[Collection entries]
-- Opening Marker --

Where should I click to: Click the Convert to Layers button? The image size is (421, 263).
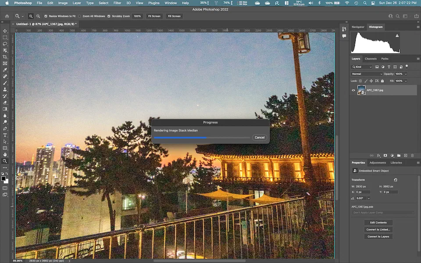(378, 237)
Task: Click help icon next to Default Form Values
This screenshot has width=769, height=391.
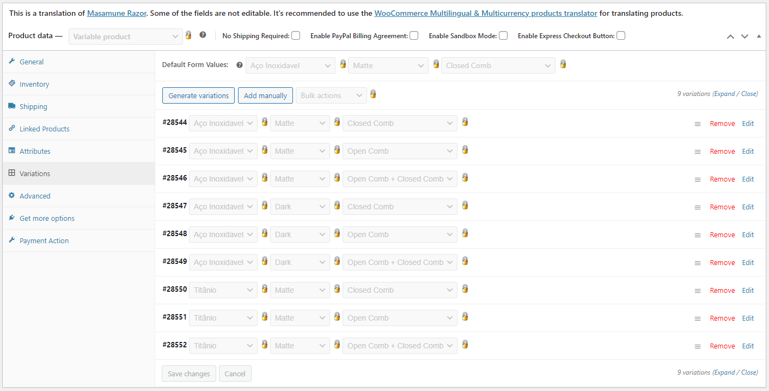Action: (240, 65)
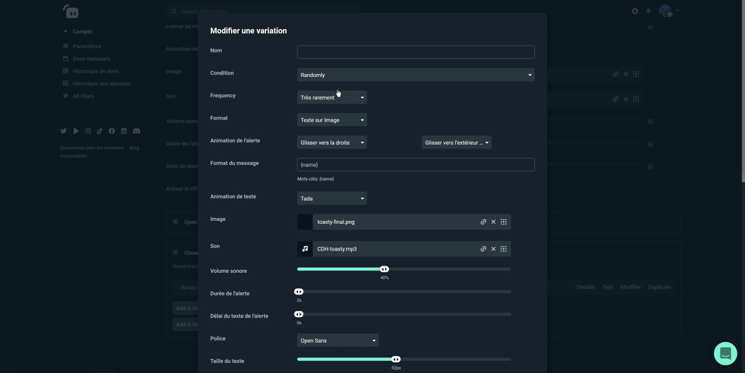Remove the CDH-toasty.mp3 sound file
Image resolution: width=745 pixels, height=373 pixels.
point(494,249)
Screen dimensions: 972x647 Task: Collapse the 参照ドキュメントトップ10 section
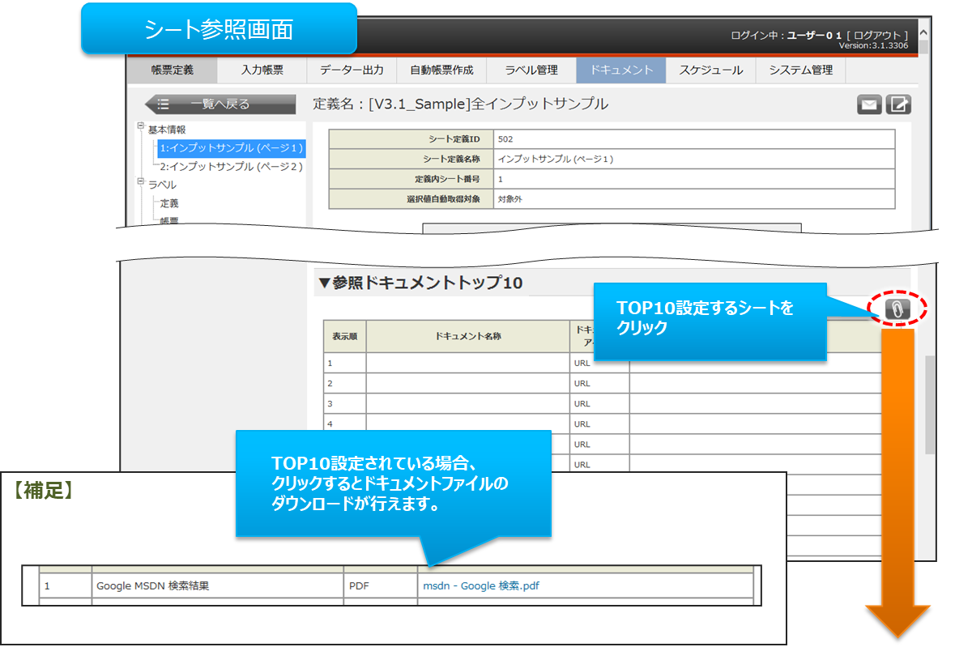coord(324,283)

-- Closing Marker --

_Exercise instructions:_ A word-for-word copy is needed of the lines from the line holding "Task: Click help" through the end of the records, both included, excluding every picture.

_Solved exercise:_
Task: Click help icon next to Default Form Values
This screenshot has width=769, height=391.
Action: (240, 65)
Remove the CDH-toasty.mp3 sound file
Image resolution: width=745 pixels, height=373 pixels.
point(494,249)
Screen dimensions: 972x647 Task: Collapse the 参照ドキュメントトップ10 section
coord(324,283)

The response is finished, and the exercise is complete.